The plaintiffs have also argued that, read in the favorable way required upon a motion to strike, their pleadings allege a business-motivated cover-up of the presence of MRSA. They urge on the court a test by which financially-motivated conduct by a professional is actionable under CUTPA while the quality of services performed is not. This "test" is illusory. A vast number of deviations from the standard of care can later be shown to have a lower cost in time or money than conduct compliant with the standard of care. A reduced level of staffing could be characterized as part of a business practice of cutting costs, CT Page 2513 yet the Court in Haynes viewed such issues as outside the coverage of CUTPA, absent such additional issues as misrepresentation.

The patients further assert that even if the hospital's conduct in admitting them as patients is not actionable as an unfair trade practice, it engaged in a "cover-up" of the existence of MRSA. At oral argument, counsel for the patients argued as though the pleadings stated that the hospital had misrepresented to the patients the source of their alleged infection in an entrepreneurial effort to avoid liability. The actual pleadings contain no such allegation; rather, they are limited to the claimed failure to advise of the outbreak in connection with admission to the facility and evasiveness about the severity of a patient's condition, not about the source of infection. Plaintiff Clarke alleges only a delay in informing him and his family that he had contracted an MRSA infection. The patients' claims of injury are based on exposure to and effects of MRSA infection, not from any misrepresentation concerning the source of that infection nor from any delay in learning of such infection. Because these claims are not made, this court does not rule on their sufficiency under CUTPA

Contrary to the patients' assertions, their CUTPA counts do not resemble the claims at issue in Doe v. Stamford Hospital, 1998 WL 182411 (Conn.Super. Apr. 8, 1998). In that case, a patient alleged that a hospital had caused her additional expense by refusing to allow laboratory slide to be examined in aid of a malpractice claim.
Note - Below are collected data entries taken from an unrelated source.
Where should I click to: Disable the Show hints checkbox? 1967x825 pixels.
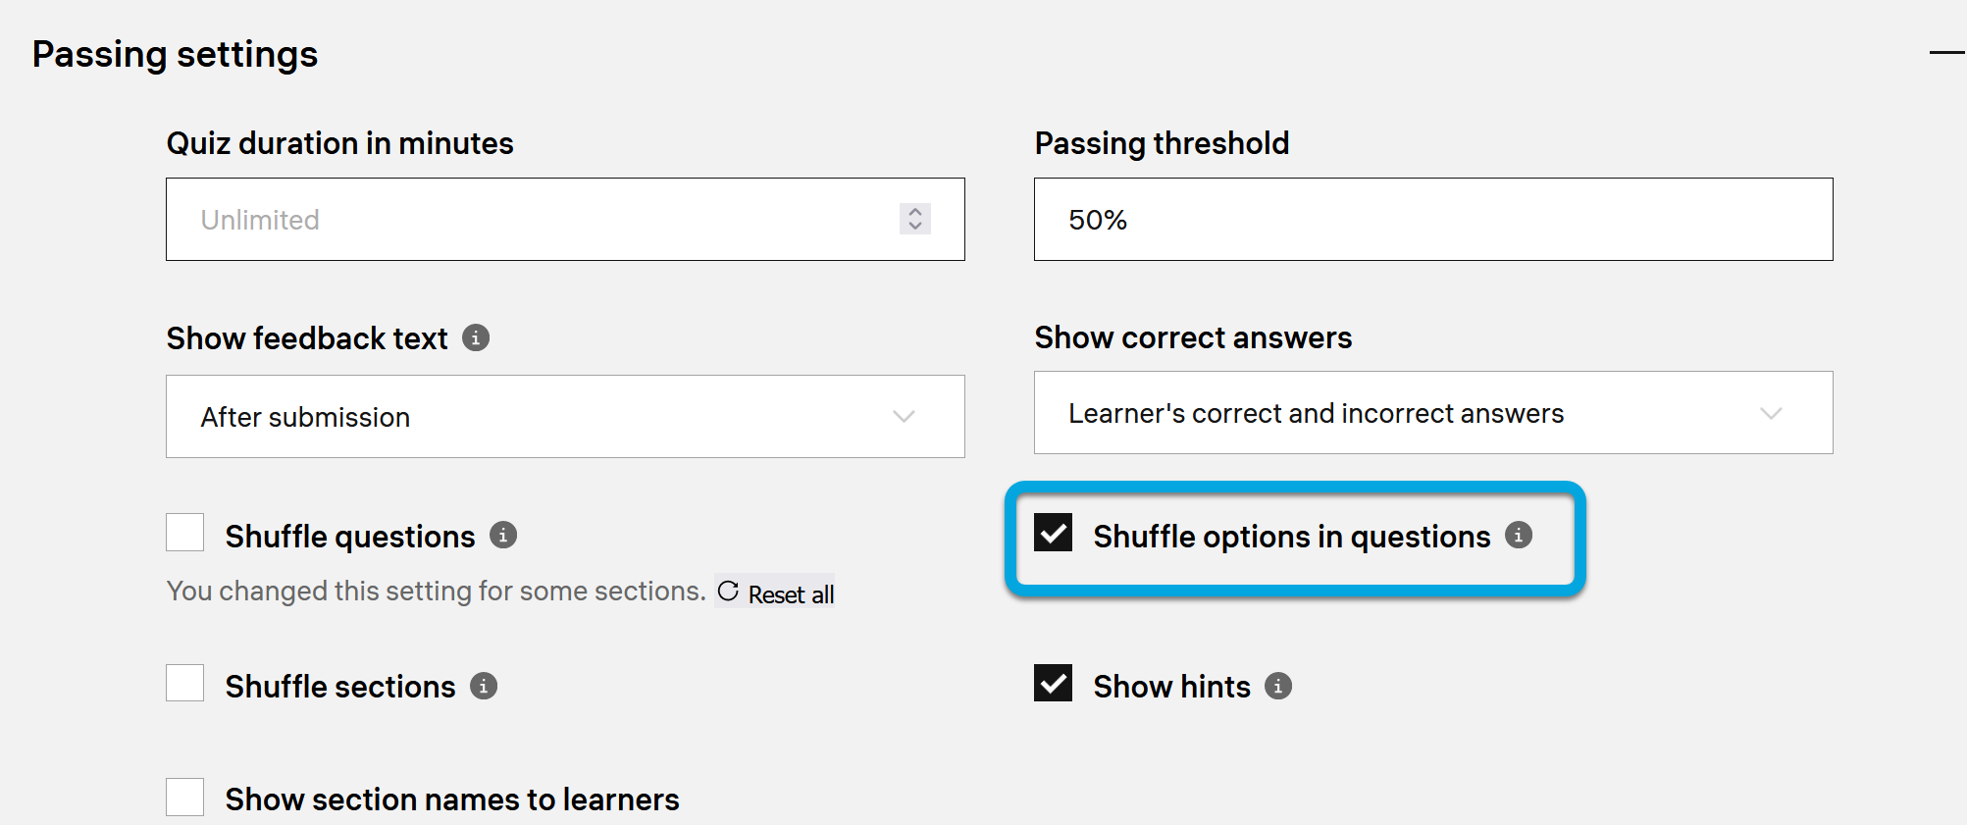1054,684
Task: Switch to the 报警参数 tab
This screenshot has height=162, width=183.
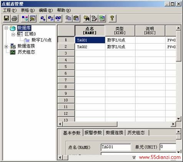Action: click(93, 133)
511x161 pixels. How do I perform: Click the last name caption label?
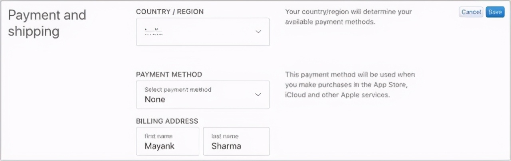coord(225,136)
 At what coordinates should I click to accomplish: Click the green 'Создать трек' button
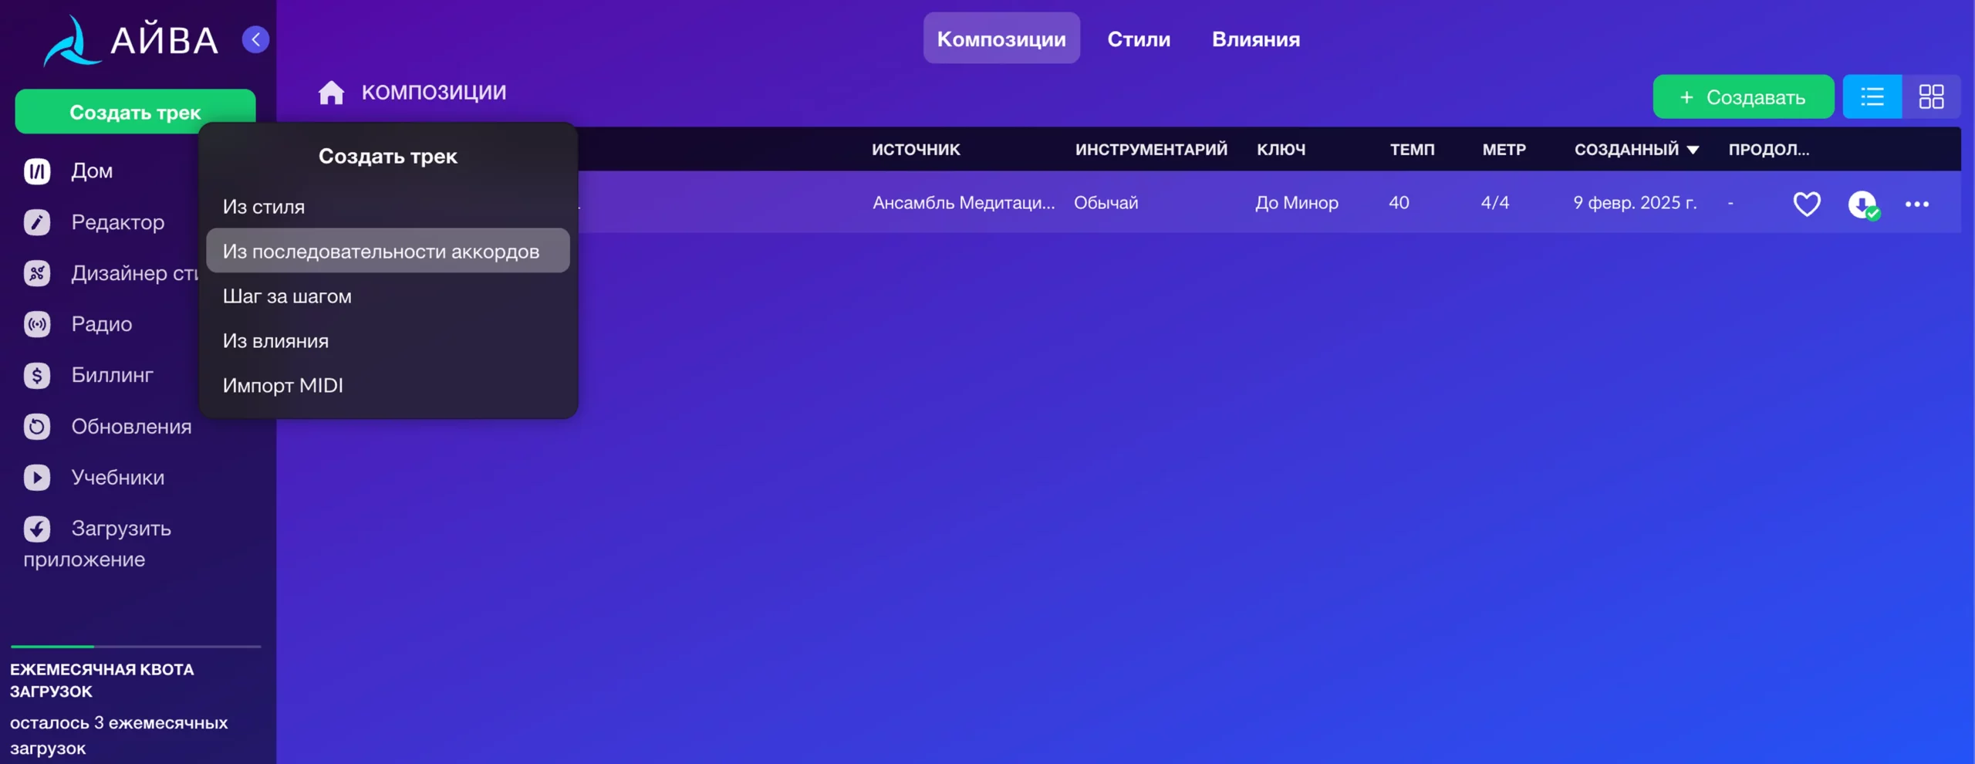pos(135,110)
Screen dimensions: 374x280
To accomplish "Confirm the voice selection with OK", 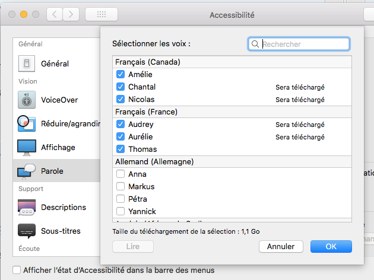I will (x=331, y=246).
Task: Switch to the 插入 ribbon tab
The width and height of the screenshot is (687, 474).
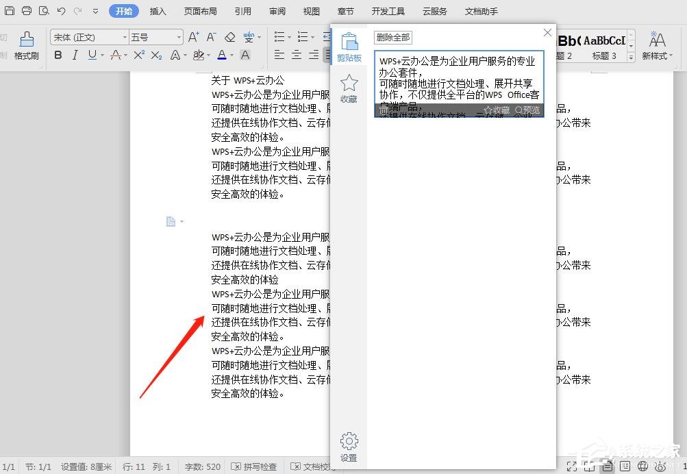Action: click(x=158, y=11)
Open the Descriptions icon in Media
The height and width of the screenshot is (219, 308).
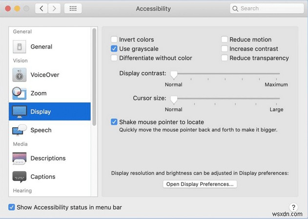coord(20,158)
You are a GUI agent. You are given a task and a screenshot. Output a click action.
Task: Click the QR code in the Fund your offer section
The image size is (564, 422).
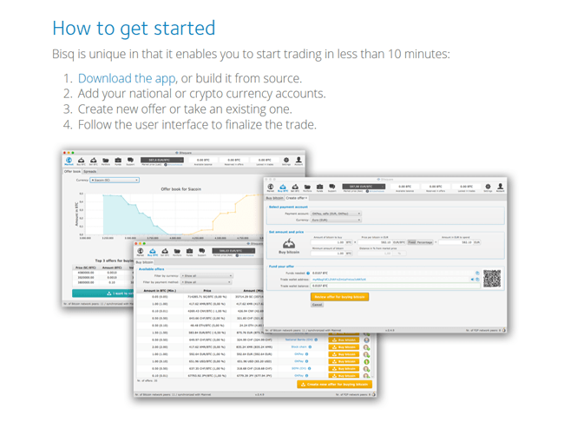click(x=494, y=278)
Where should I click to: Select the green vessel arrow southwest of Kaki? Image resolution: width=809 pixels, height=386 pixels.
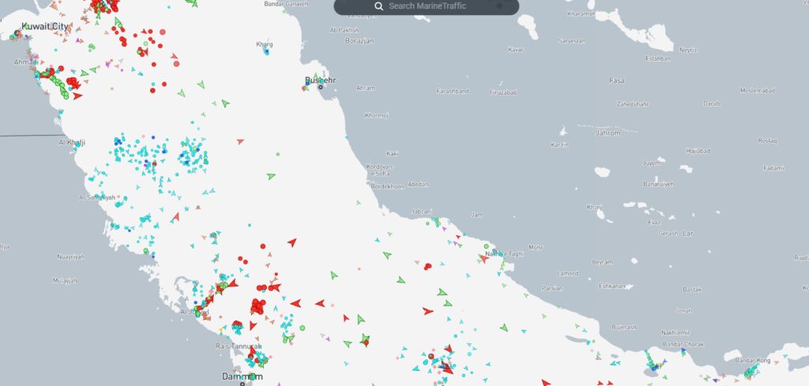[272, 175]
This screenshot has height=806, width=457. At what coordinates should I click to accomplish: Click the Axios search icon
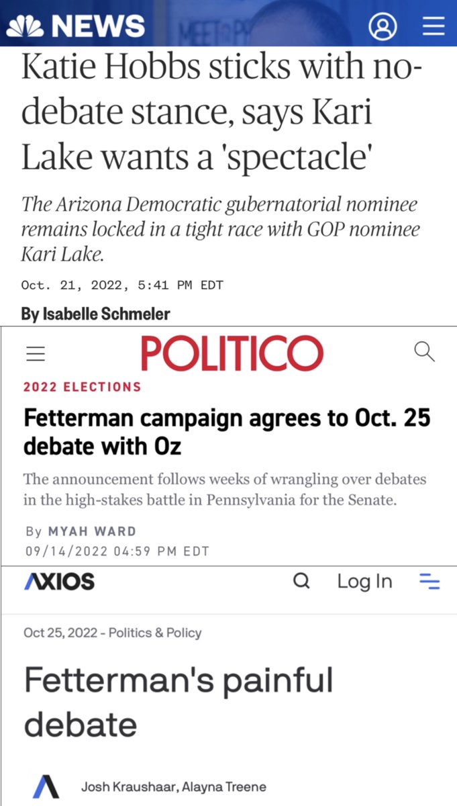click(x=302, y=581)
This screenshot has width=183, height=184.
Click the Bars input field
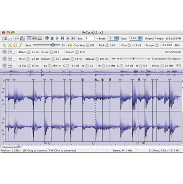click(90, 38)
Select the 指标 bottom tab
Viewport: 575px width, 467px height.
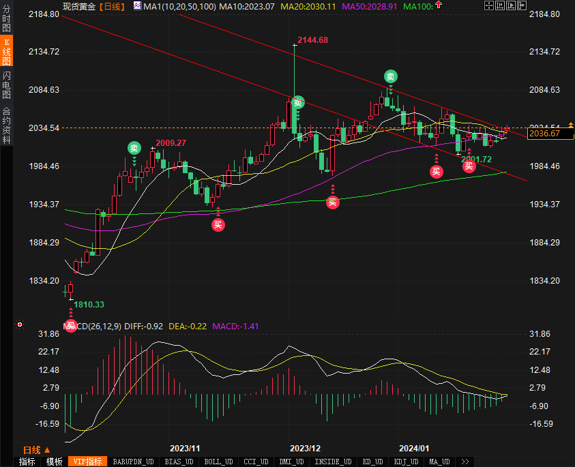click(x=27, y=462)
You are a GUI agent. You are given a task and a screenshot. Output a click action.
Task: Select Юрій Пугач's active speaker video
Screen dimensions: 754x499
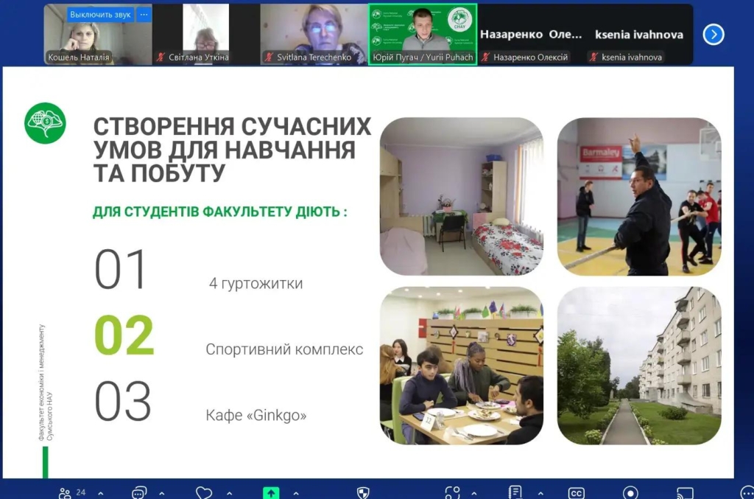(x=422, y=34)
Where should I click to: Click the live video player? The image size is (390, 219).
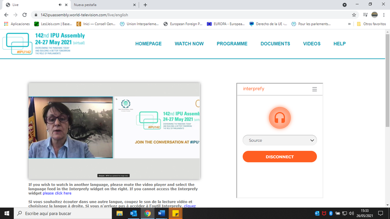[114, 131]
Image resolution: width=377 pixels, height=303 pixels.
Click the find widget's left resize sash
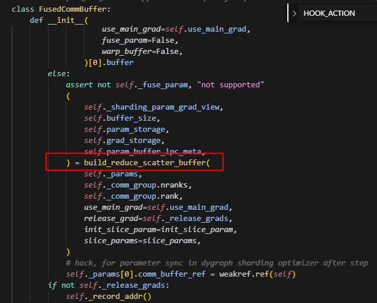[x=288, y=13]
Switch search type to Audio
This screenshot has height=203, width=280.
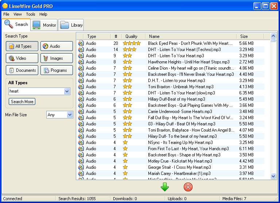[57, 46]
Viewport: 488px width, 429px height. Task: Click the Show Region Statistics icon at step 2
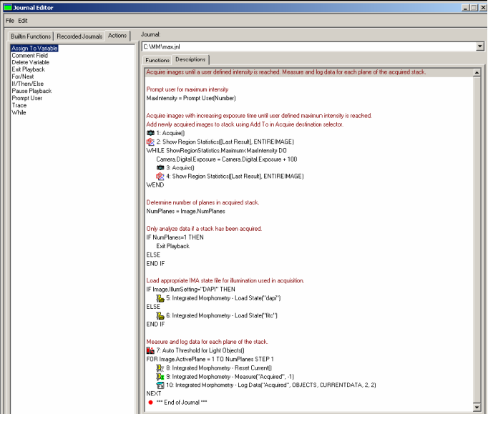point(150,142)
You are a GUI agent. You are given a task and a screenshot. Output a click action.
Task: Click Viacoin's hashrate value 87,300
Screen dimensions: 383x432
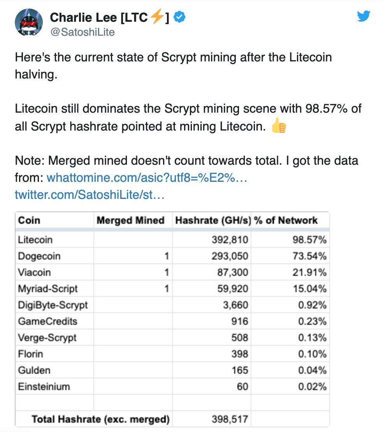click(232, 272)
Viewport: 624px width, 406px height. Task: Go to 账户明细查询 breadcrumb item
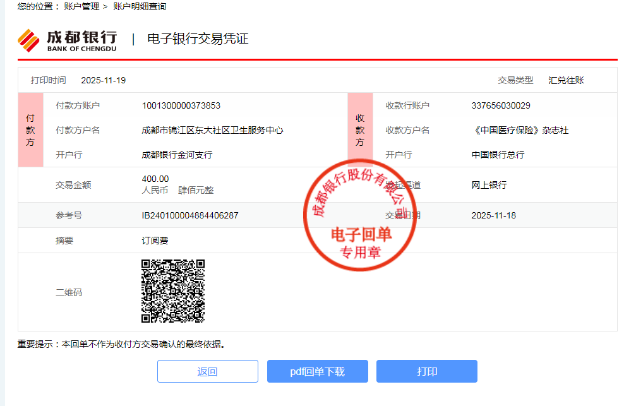(140, 6)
The court, D'Andrea, J., ruled that this allegation supported a cause of action for CUTPA because the expense inflicted was part of a commercial practice unrelated to patient care. The patients in the cases before this court, by contrast, allege no practice or conduct separate from the provision of medical care during their hospitalization.

While, as has been stated above, the standard to be used in adjudicating a motion to strike requires a favorable reading of the allegations of the complaint, this standard does not require a court to imply the pleading of crucial allegations that are neither present nor reasonably inferable from any actual allegation of the complaint. If the patients have a basis for making a claim of post-treatment practices like those at issue inDoe v. Stamford Hospital, supra, they will certainly do so in pleading over, as permitted by Practice Book § 10-44. Likewise, if they have any basis for making a claim of CT Page 2514 intentional misrepresentation, they may do so in pleading over. No such allegations can fairly be read into their present pleadings, which are instead, a recasting of the malpractice claims concerning the admission of patients during an alleged MRSA outbreak and the adequacy of the steps taken to protect the patients from infection.

Conclusion

The motions to strike the CUTPA claims are granted in all five cases.